Cisco Software Apparently Stolen, Giving Hackers Glimpse Into Code
A portion of the Cisco Systems Inc. software that runs most of the networking equipment on the Internet was apparently stolen and published on the Web.
The apparent theft might allow hackers to exploit weaknesses in the code and could embarrass Cisco, which has a growing business helping other companies fend off cyberthreats.
A Russian computer-security Web site published two snippets of software code and said they were a small portion of the 800 megabytes of code that had been stolen. The Web site,
www.securitylab.ru, said it received the excerpts from a pseudonymous hacker. A Cisco spokeswoman said the published excerpts were genuine and confirmed the authors listed in the snippets are company employees.

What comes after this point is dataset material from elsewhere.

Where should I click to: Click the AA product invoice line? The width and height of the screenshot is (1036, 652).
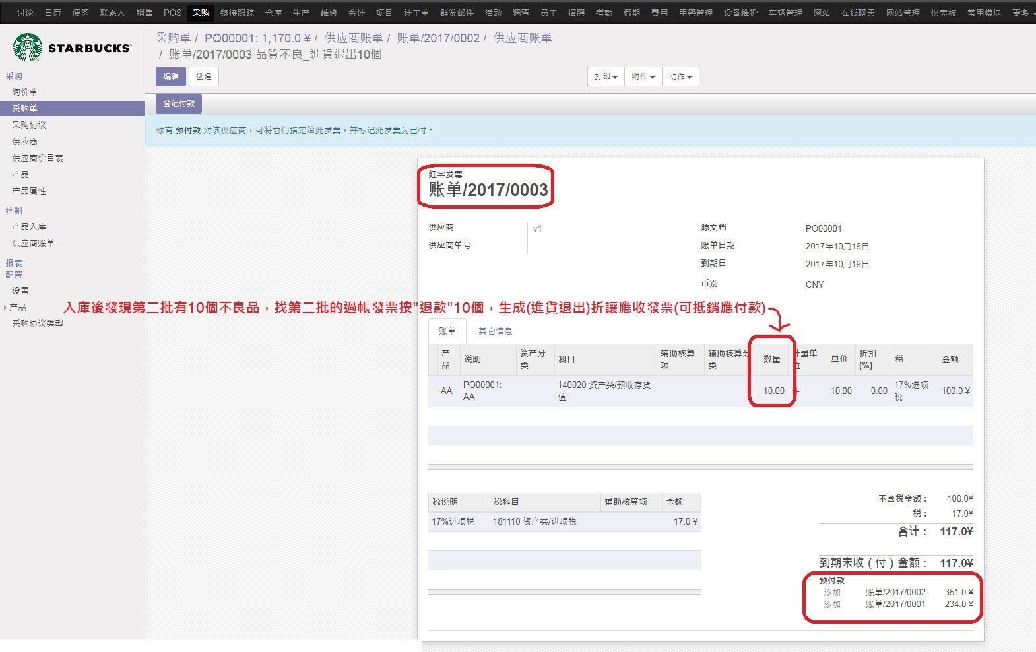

Security experts said publication of the code wasn't an immediate security threat. Still, they said hackers might study the code for flaws that would allow them to disrupt or disable Cisco routers, which could have a big impact on the Internet. Cisco, of San Jose, Calif., makes the overwhelming majority of machines that direct computer traffic across the Internet. "My first guess is that it's more an embarrassment than a real security flaw" for the Internet, said Gregor Freund, chief executive of the Zone Labs unit of Israel's Check Point Software Technologies Ltd.
The apparent theft of the code could pose a marketing challenge for Cisco, which increasingly has touted its products' security features. For example, Cisco sells products designed to warn of unauthorized attempts to tap into a network. The spokeswoman said she didn't know when or how Cisco learned its code had been stolen.
The incident marked the second time this year that secret software code from a high-technology giant has been posted on the Internet. In February, hackers posted code from Microsoft Corp.'s Windows operating system. There have been no known attempts to exploit weaknesses in that code with viruses or worms. The code apparently stolen from Cisco is a portion of the Internet Operating System that is on every piece of Cisco equipment.
思科系统软件被盗,源代码已被公布
运行于大部分互联网网络设备的思科系统(Cisco Systems Inc., CSCO, 简称:思科)软件有一部分显然已被盗,并已被公布在互联网上。
上述明显的盗窃行为可能将使黑客更容易利用思科软件源代码的弱点进行网络攻击,将以帮助其他公司防范网络攻击为业务增长点的思科公司置于尴尬境地。
一家俄罗斯电脑网络安全网站公布了被盗软件源代码的两个片断,并称这仅是被盗800兆字节源代码中的一小部分。思科系统发言人称,公布的部分源代码属实,并证实源代码片断中所列的作者是思科公司员工。
安全专家称,公开源代码并不会立刻对网络安全造成威胁。但是他们说,黑客可能会研究源代码的缺陷,然后对思科路由器进行攻击,可能造成路由器中断或无法工作,这将对互联网造成巨大影响。绝大多数网络设备都由思科系统生产。
以色列Check Point Software Technologies Ltd.旗下Zone Labs的首席执行长Gregor Freund称,他听到上述消息后的第一感觉是,这将是互联网真正的安全隐患,而不仅仅是尴尬。
源代码被盗事件使思科产品的营销面临巨大挑战,思科一直以公司产品的安全性能而自豪。例如,当有未授权网络访问时,思科的产品就会发出警告。但是,思科发言人称,直到俄罗斯网站公布部分源代码后,公司才知道源代码被盗。